[Entries for locating words and elements]
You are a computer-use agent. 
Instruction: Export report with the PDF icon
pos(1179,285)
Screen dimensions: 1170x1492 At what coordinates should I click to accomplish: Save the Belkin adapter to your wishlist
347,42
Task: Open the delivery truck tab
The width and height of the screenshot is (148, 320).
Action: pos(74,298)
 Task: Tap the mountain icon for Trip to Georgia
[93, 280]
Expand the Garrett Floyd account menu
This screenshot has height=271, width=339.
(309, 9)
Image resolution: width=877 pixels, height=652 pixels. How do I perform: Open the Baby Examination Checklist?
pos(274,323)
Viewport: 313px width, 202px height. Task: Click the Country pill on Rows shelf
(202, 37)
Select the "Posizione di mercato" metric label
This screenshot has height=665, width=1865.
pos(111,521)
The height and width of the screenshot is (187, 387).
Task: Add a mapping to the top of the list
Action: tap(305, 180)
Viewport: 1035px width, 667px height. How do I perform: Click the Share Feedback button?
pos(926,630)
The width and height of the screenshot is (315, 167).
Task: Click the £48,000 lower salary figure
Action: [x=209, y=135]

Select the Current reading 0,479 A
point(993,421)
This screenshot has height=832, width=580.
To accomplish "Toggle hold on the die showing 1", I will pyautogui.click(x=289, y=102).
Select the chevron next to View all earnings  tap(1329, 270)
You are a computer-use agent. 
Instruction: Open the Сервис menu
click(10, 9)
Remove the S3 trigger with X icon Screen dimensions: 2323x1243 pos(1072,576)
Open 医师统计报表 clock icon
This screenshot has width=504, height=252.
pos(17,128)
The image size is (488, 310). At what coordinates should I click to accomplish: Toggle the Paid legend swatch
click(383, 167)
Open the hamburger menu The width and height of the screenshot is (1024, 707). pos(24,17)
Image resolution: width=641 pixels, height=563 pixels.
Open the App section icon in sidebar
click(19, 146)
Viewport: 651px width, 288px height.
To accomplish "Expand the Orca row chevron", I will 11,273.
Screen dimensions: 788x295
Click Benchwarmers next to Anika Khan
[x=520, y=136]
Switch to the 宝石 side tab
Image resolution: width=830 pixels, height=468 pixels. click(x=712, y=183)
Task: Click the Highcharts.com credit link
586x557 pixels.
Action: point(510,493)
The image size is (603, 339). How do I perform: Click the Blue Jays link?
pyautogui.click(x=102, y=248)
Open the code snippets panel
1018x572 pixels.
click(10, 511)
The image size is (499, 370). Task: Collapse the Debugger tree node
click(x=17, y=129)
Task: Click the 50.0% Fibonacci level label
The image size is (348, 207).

§ **Task to carry out**:
Reproduce all of the material above line for line, with no changes.

§ **Answer below**:
You are a computer-use agent. 
Instruction: Export report with the PDF icon
pos(1179,285)
Screen dimensions: 1170x1492 At what coordinates should I click to accomplish: Save the Belkin adapter to your wishlist
347,42
Task: Open the delivery truck tab
The width and height of the screenshot is (148, 320).
Action: pos(74,298)
 Task: Tap the mountain icon for Trip to Georgia
[93, 280]
Expand the Garrett Floyd account menu
This screenshot has height=271, width=339.
(309, 9)
Image resolution: width=877 pixels, height=652 pixels. How do I perform: Open the Baby Examination Checklist?
pos(274,323)
Viewport: 313px width, 202px height. Task: Click the Country pill on Rows shelf
(202, 37)
Select the "Posizione di mercato" metric label
This screenshot has height=665, width=1865.
pos(111,521)
The height and width of the screenshot is (187, 387).
Task: Add a mapping to the top of the list
Action: tap(305, 180)
Viewport: 1035px width, 667px height. How do I perform: Click the Share Feedback button?
pos(926,630)
The width and height of the screenshot is (315, 167).
Task: Click the £48,000 lower salary figure
Action: [x=209, y=135]

Select the Current reading 0,479 A
point(993,421)
This screenshot has height=832, width=580.
To accomplish "Toggle hold on the die showing 1", I will pyautogui.click(x=289, y=102).
Select the chevron next to View all earnings  tap(1329, 270)
You are a computer-use agent. 
Instruction: Open the Сервис menu
click(10, 9)
Remove the S3 trigger with X icon Screen dimensions: 2323x1243 pos(1072,576)
Open 医师统计报表 clock icon
This screenshot has width=504, height=252.
pos(17,128)
The image size is (488, 310). At what coordinates should I click to accomplish: Toggle the Paid legend swatch
click(383, 167)
Open the hamburger menu The width and height of the screenshot is (1024, 707). pos(24,17)
Image resolution: width=641 pixels, height=563 pixels.
Open the App section icon in sidebar
click(19, 146)
Viewport: 651px width, 288px height.
To accomplish "Expand the Orca row chevron", I will 11,273.
Screen dimensions: 788x295
Click Benchwarmers next to Anika Khan
[x=520, y=136]
Switch to the 宝石 side tab
Image resolution: width=830 pixels, height=468 pixels. click(x=712, y=183)
Task: Click the Highcharts.com credit link
586x557 pixels.
Action: point(510,493)
The image size is (603, 339). How do I perform: Click the Blue Jays link?
pyautogui.click(x=102, y=248)
Open the code snippets panel
1018x572 pixels.
click(10, 511)
The image size is (499, 370). Task: Collapse the Debugger tree node
click(x=17, y=129)
Task: Click the 50.0% Fibonacci level label
The image size is (348, 207).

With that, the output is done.